Sudah sejak lama beras (pangan) digunakan sebagai komuditas politik. Para penguasa menyadari beras (pangan) merupakan simbol stabilitas ekonomi dan politik. Jika terjadi masalah dengan produksi beras, pasti ada masalah pula dengan kekuasaan. Kerajaan Mataram dapat mencapai kejayaan karena beras sebagai makanan pokok tersedia melimpah dengan harga yang terjangkau masyarakat. Dalam konteks ini, hanya penguasa yang secara disiplin bisa menjamin beras dan menjaga stabilitas harga yang bisa aman berkuasa. Bisa dikatakan pemerintahan yang kuat terlihat dari kedisiplinannya dalam mengelola komuditas pangan.

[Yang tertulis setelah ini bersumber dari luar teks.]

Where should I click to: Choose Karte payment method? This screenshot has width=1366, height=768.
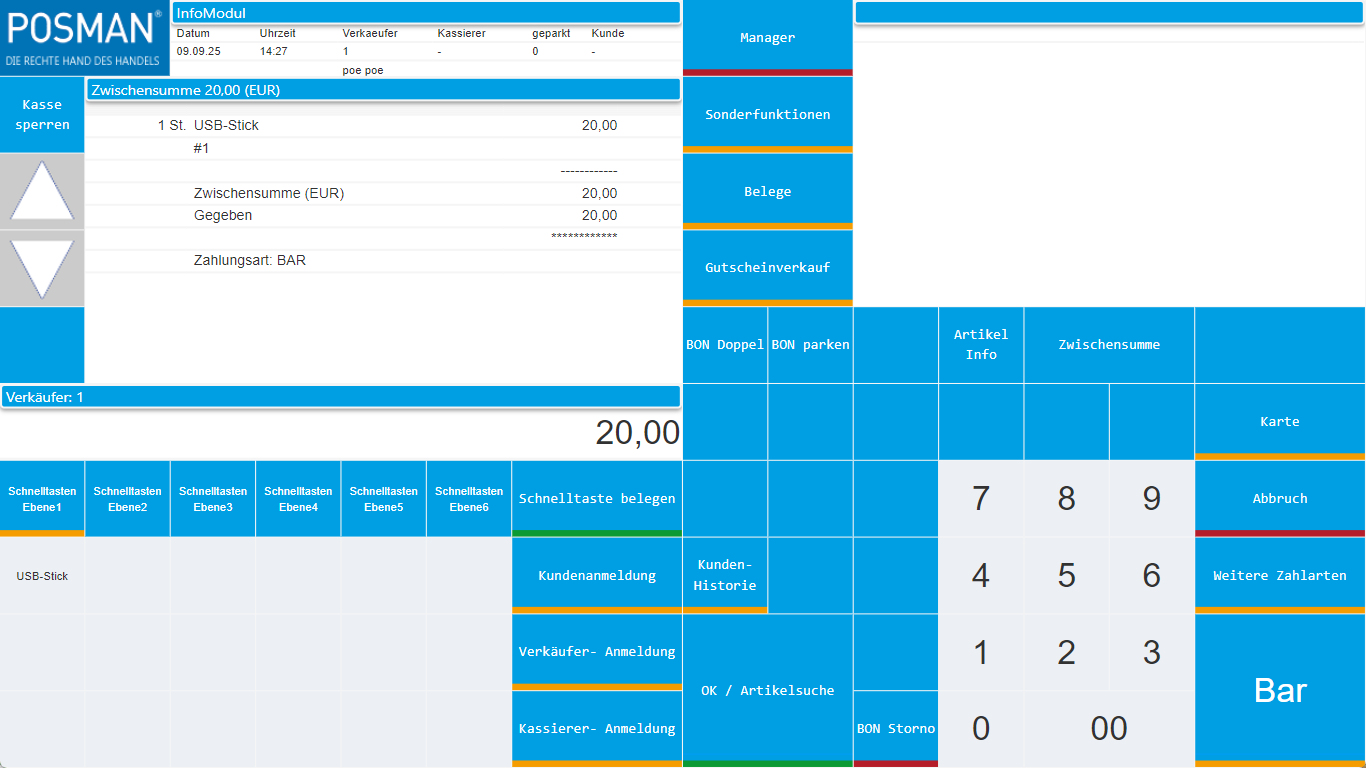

Ekspedisi Ferdinand Magellan dari Spanyol dan Laksamana Cheng Ho dari China mempunyai cerita yang berbeda, diantaranya karena masalah pangan. Ekspedisi Cheng Ho lebih “berhasil” karena mempunyai persediaan pangan yang lebih memadai, lebih bervariasi, dan memenuhi kebutuhan awak kapal. Mereka sudah mempunyai teknologi yang bagus untuk pengawetan makanan. Portugis sebagai bangsa Eropa yang pertama kali menemukan daerah (kepulauan) rempah-rempah mempunyai strategi tersendiri. Karena belum mendapat cara untuk mengawetkan makanan, mereka membuat strategi pasokan pangan agar bisa bertahan hidup di berbagai tempat. Mereka membuat komunitas pemukiman Portugis di berbagai tempat yang strategis, agar kapal yang singgah bisa mendapatkan pasokan pangan. Cara ini meninggalkan jejak pangan yaitu bangsa Portugis yang terpengaruh lokal, atau sebaliknya masyarakat lokal mendapt pengaruh dari Portugis.

Disadari maupun tidak disadari ternyata lahan untuk pangan (sawah, ladang, pekarangan) makin menyempit karena untuk pembangunan rumah tinggal atau gedung perkantoran. Gambaran pekarangan saat ini lebih sederhana dibandingkan masa lalu, yang penuh dengan tanaman seperti obat-obatan (apotik hidup), tanaman keras, tanaman penghasil pangan mau pun hewan ternak. Pekarangan pada masa lalu bisa diandalkan untuk ketahanan pangan.

Pertanian adalah tumpuan masa depan. Tetapi saat ini produksi padi dibayang-bayangi berbagai masalah, seperti lahan yang semakin menyempit, pasokan air yang minim, tenaga kerja yang semakin berkurang dan tuntunan penurunan penggunaan bahan-bahan kimia demi kesehatan. Revolusi Hijau Kedua (istilah jika disepakati) harus mampu memecahkan berbagai masalah yang ada, bukan hanya masalah kalangan peneliti benih, tetapi juga peneliti masalah sosial ekonomi, irigasi dan peneliti masalah lain yang terkait. Revolusi Hijau Kedua harus mampu belajar dari Revolusi Hijau Pertama yang banyak meninggalkan hal-hal yang positif mau pun negatif.

Di tengah ancaman krisis pangan, sumber pangan alternatif harus dicari. Selain beras, karbohidrat dapat ditemukan dalam umbi-umbian, sumber protein dapat dicari pada serangga yang selama ini hampir dilupakan atau tidak dilirik karena dianggap makanan primitif dan identik dengan kemiskinan. Penggunaan sumber pangan lokal pun sebenarnya sangat bermanfaat karena bisa menghemat pemborosan energi.

Buku ini juga mengulas beberapa kuliner khas misal bika ambon, pecel, tradisi makan sirih; makanan yang tepat dan efisien menurut kondisi yang sedang terjadi (bencana, perang,olah raga).